====== Record set ======
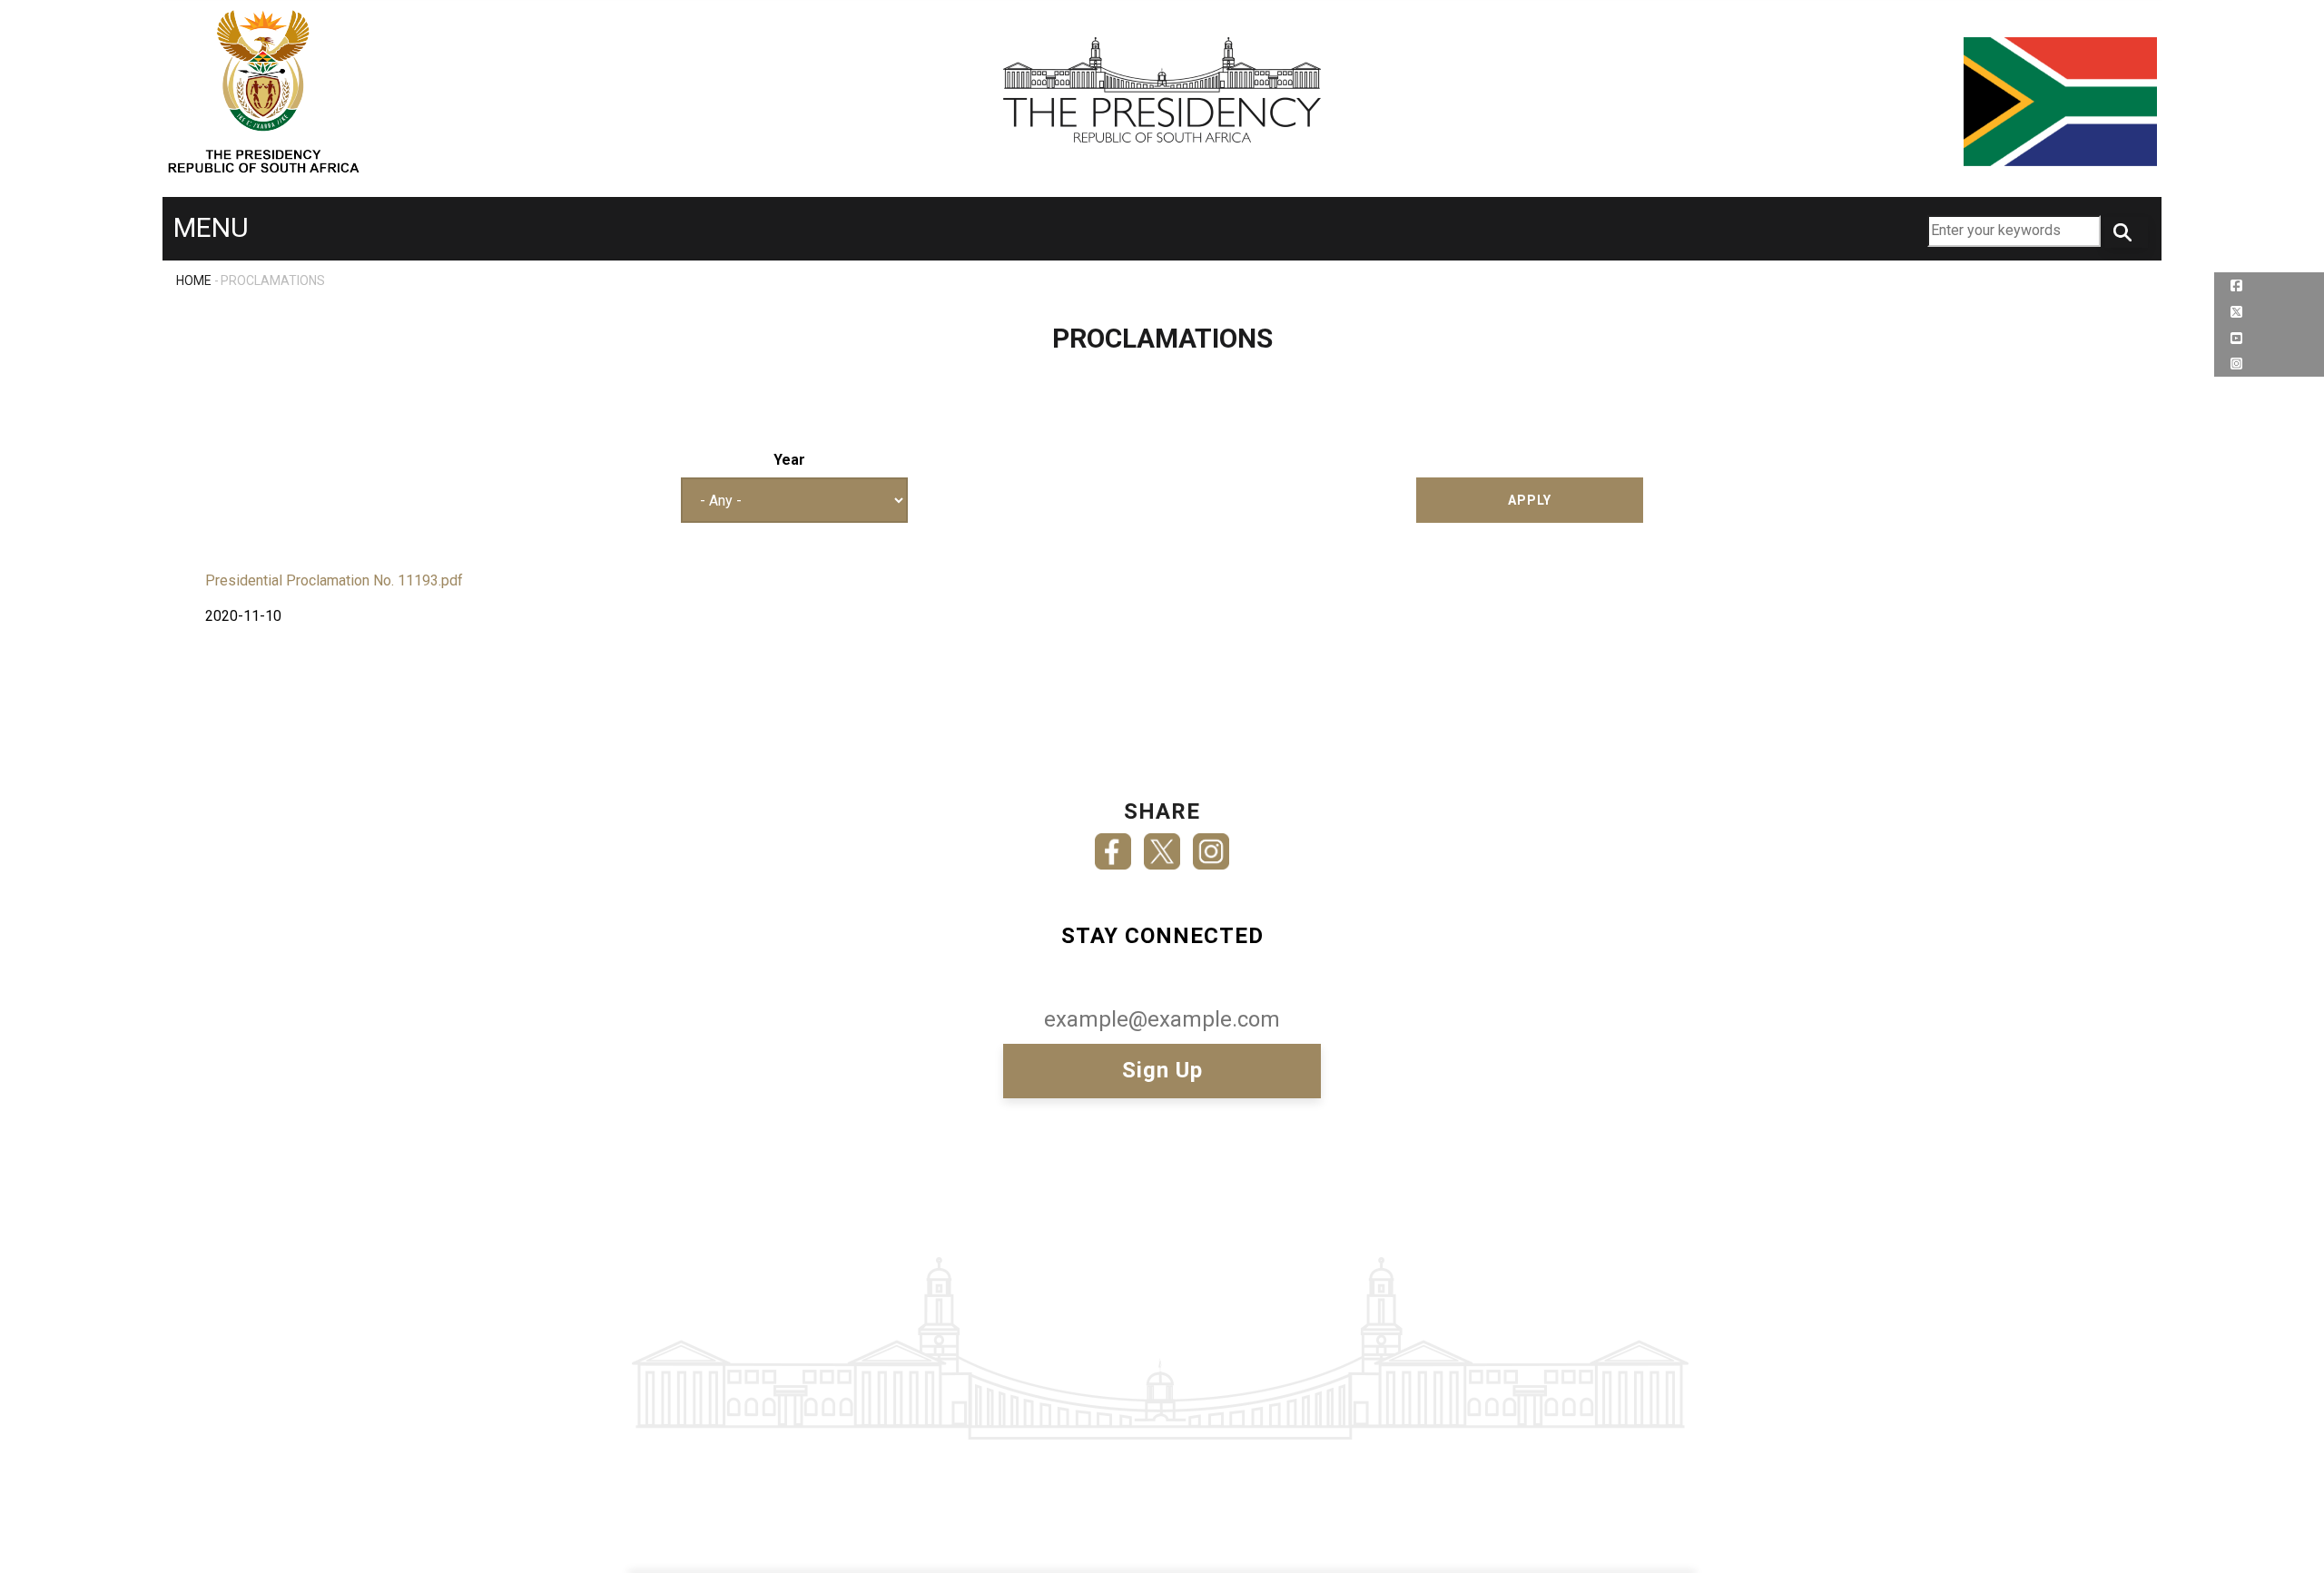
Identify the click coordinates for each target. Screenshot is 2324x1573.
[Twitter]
======
====== Record set ======
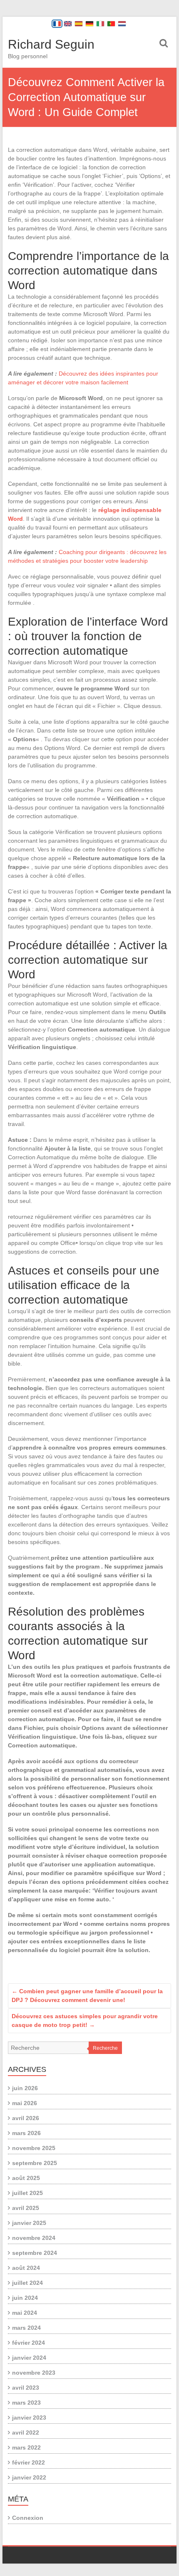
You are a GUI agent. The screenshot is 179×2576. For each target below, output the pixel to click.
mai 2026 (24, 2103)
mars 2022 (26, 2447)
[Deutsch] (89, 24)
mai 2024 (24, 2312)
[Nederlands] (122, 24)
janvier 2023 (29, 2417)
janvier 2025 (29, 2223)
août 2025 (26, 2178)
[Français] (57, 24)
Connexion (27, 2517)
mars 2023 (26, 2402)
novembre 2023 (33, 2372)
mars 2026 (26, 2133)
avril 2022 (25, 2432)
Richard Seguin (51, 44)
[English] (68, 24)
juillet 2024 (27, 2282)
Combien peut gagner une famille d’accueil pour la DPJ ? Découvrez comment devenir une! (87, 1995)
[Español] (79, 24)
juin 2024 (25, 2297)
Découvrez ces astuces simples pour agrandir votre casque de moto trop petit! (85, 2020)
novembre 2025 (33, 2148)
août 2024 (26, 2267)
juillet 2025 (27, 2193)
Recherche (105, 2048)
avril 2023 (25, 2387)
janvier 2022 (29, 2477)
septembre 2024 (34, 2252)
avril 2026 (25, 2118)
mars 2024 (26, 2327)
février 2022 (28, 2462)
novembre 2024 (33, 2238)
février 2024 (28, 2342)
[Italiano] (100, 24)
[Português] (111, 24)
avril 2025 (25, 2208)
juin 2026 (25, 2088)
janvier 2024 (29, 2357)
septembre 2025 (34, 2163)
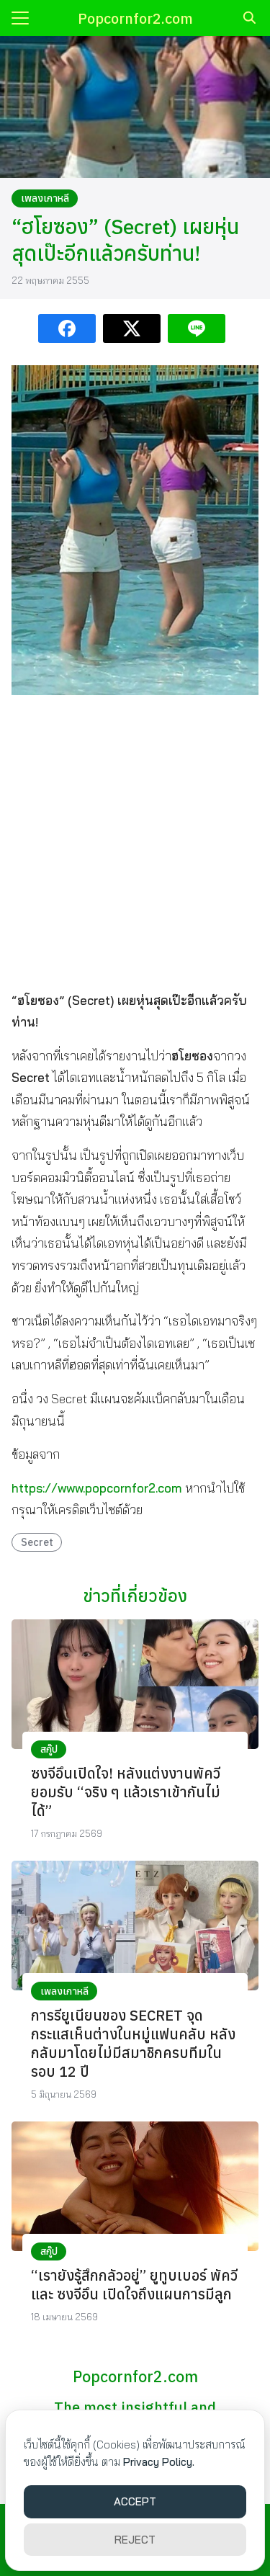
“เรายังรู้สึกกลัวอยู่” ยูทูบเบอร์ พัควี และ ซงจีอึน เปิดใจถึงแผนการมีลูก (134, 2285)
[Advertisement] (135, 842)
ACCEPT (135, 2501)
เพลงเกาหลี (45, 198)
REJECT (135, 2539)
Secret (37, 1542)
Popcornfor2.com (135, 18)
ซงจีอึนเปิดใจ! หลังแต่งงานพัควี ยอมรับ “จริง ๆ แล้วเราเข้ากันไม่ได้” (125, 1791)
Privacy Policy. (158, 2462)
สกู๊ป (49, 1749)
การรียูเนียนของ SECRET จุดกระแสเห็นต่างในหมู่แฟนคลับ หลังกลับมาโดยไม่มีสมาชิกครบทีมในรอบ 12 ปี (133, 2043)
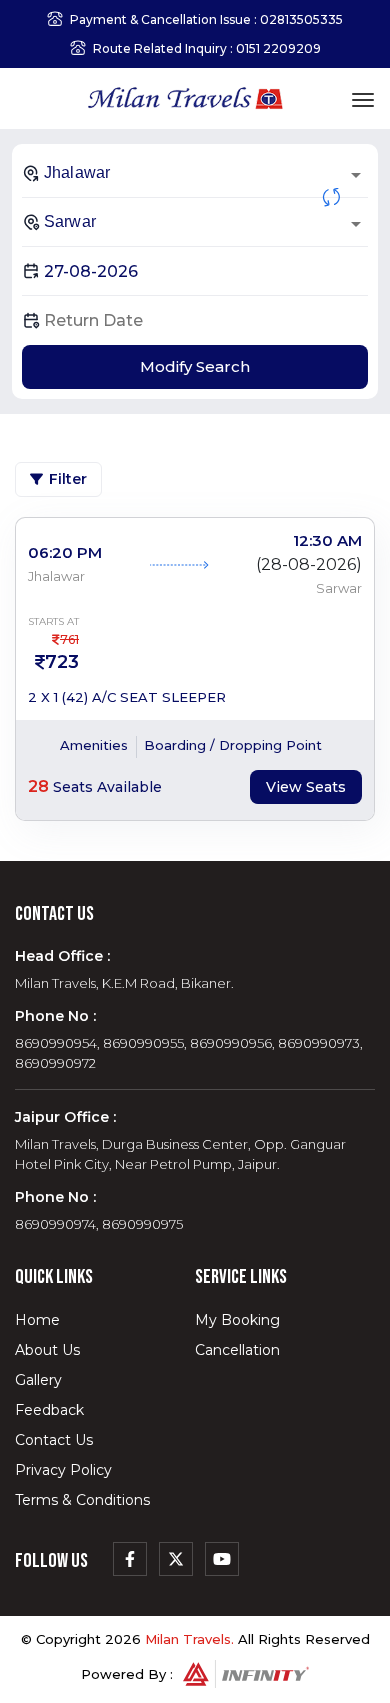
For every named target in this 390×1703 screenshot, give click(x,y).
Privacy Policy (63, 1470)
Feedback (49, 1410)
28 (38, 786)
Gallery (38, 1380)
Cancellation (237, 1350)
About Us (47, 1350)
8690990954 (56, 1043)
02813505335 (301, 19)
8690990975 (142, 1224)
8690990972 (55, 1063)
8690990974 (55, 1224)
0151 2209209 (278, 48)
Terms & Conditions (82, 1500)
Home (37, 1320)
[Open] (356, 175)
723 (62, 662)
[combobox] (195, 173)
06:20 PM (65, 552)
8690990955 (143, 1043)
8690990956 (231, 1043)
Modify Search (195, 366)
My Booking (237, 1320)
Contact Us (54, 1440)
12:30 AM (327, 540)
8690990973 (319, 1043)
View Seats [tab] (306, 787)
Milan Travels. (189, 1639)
======
--- Your objective ---
I'd like the lines above from the one with "avril 2026 (25, 2118)" up to and including the one with "septembre 2025 (34, 2163)" copied exactly, with no other lines.

--- The completed task ---
avril 2026 (25, 2118)
mars 2024 (26, 2327)
février 2022 (28, 2462)
novembre 2024 (33, 2238)
février 2024 (28, 2342)
[Italiano] (100, 24)
[Português] (111, 24)
avril 2025 (25, 2208)
juin 2026 (25, 2088)
janvier 2024 (29, 2357)
septembre 2025 (34, 2163)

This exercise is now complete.